I have seen the Four by Four group giving their radio plays in Wymondham and so am familiar with authors Alan Huckle and Tony Vale, and I really enjoy their output of original drama; presumably the three directors had a choice of plays from their numerous scripts.

‘Remember’, directed Michael Boswell, was a good two-hander performed by Guy Mallett and Ellie Hupton, and worked extremely well as a radio play (and would be difficult as an acted on -stage performance). The situations and the humour and the slightly risqué innuendoes were well drawn and pointed in the dialogue and the well paced pauses, we certainly understood all that was happening in this couple’s life with the annoying would-be author and his frustrated wife. It is more difficult for the actors to convey the whole story without sets and props etc but these two made us laugh at what was happening as we imagined life in their living room and the views out of the window.

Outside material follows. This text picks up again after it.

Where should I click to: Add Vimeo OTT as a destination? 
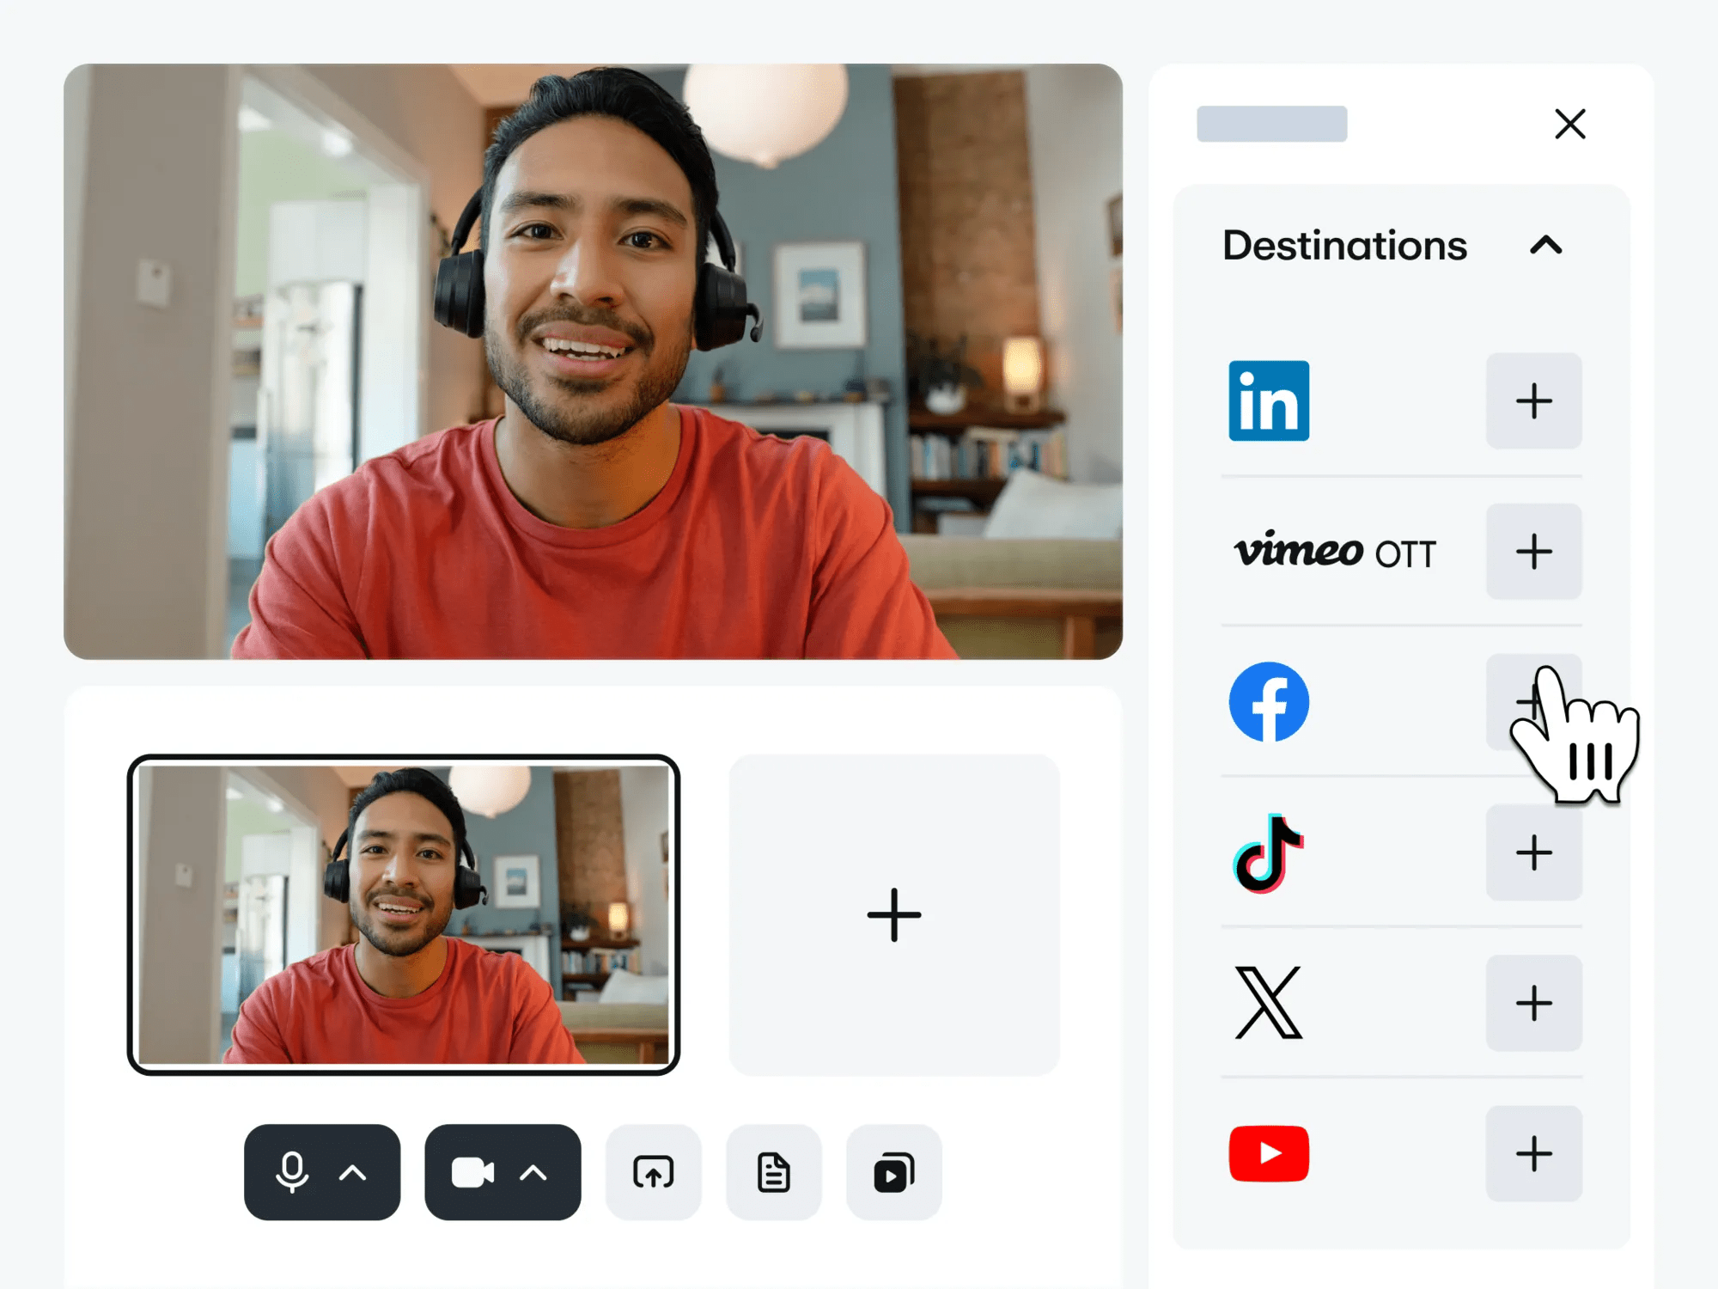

‘Against All Odds’, directed Sally Elvin, unfolded a tricky situation with twists in a domestic scenario. Tom Nash and Kathy Matsell were excellent as the couple waiting for the re-union of her ‘now adopted’ daughter through a newspaper campaign and the relationships and anxieties came over well. On the arrival of Zoe Hardman as the so-called ‘daughter’ to visit her ’mother’, the twists and turns began in clever play on words and timings and the tensions and a counter-twist situation built up well. And the ending with the differing personalities seemingly leading to differing endpoints continued to complete the tensions and humour and the waste of time and life, well drawn.

I apologise from rushing off into the snowing outside and leaving early before the third play, which I have seen previously and will see again, sorry to miss Ellie Hupton’s venture into her production of a radio play.